Background: We aim to compare the clinical outcomes of patients with early-stage HER2+ breast cancer treated with adjuvant chemotherapy (AC) and neoadjuvant chemotherapy (NAC).
Methods: Patients with non-metastatic HER2+ breast cancer treated from 2009 to 2018 at our institution comprised our study cohort (n = 1254). Pathologic complete response (pCR) was defined as the absence of invasive disease in the breast and axilla after NAC. Log-rank, Kaplan-Meier, and inverse probability of treatment weighting were used to assess differences in disease-free and overall survival between groups stratified by AC vs. NAC and pCR vs. non-pCR.

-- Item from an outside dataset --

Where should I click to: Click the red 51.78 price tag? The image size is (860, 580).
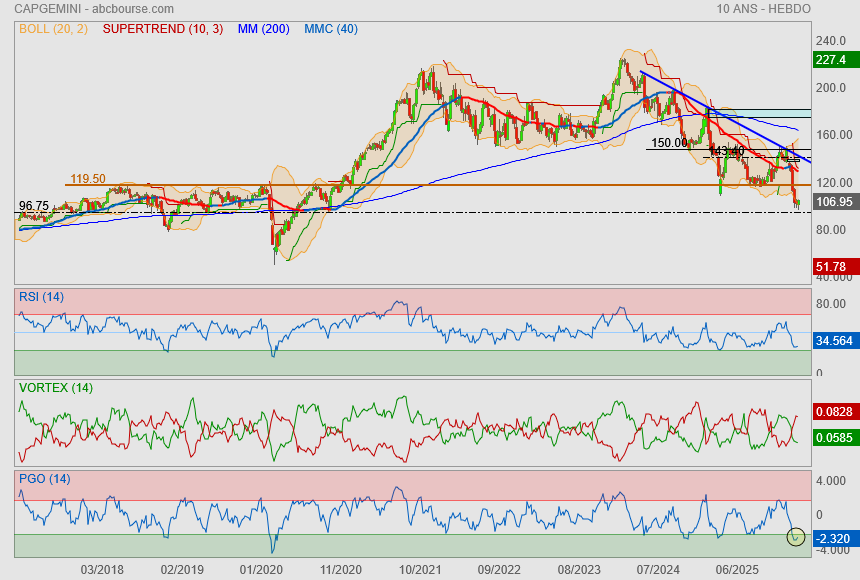[831, 267]
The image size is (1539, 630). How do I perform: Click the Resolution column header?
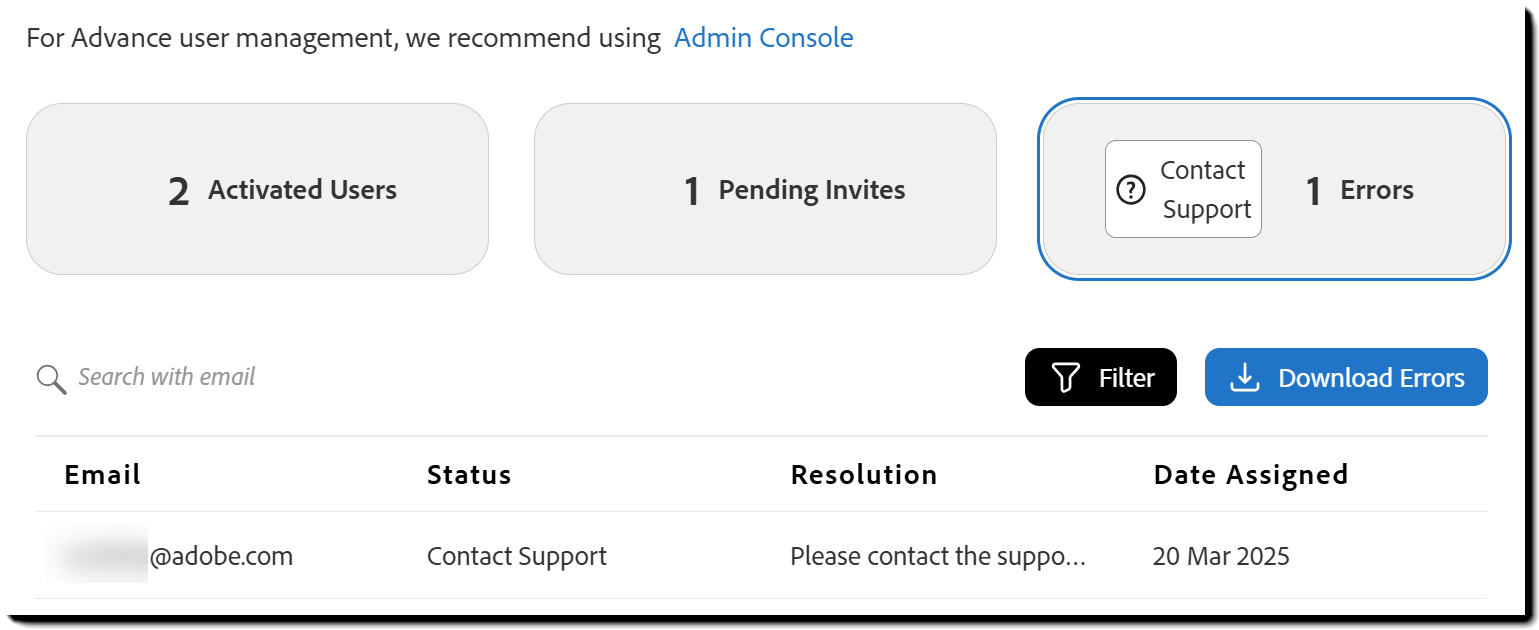pyautogui.click(x=864, y=474)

Results: The majority received AC (n = 787 or 62.8%) while 467 (37.2%) patients received NAC. Median follow up for AC and NAC groups was 46 and 28 months, respectively. The crude disease-free survival and overall survival of our study cohort were 92.2% and 89.1% for AC, 89.1% and 82.2% for NAC pCR, and 68.1% and 60.0% for NAC non-pCR, respectively. For clinical stage ≥IIB patients, NAC conferred a positive but statistically nonsignificant treatment effect over AC in multivariate analysis.
Conclusions: After adjusting for imbalances in our subgroups, we found that, regardless of the sequence of chemotherapy (AC vs. NAC), patients with early-stage HER2+ breast cancer had excellent outcomes.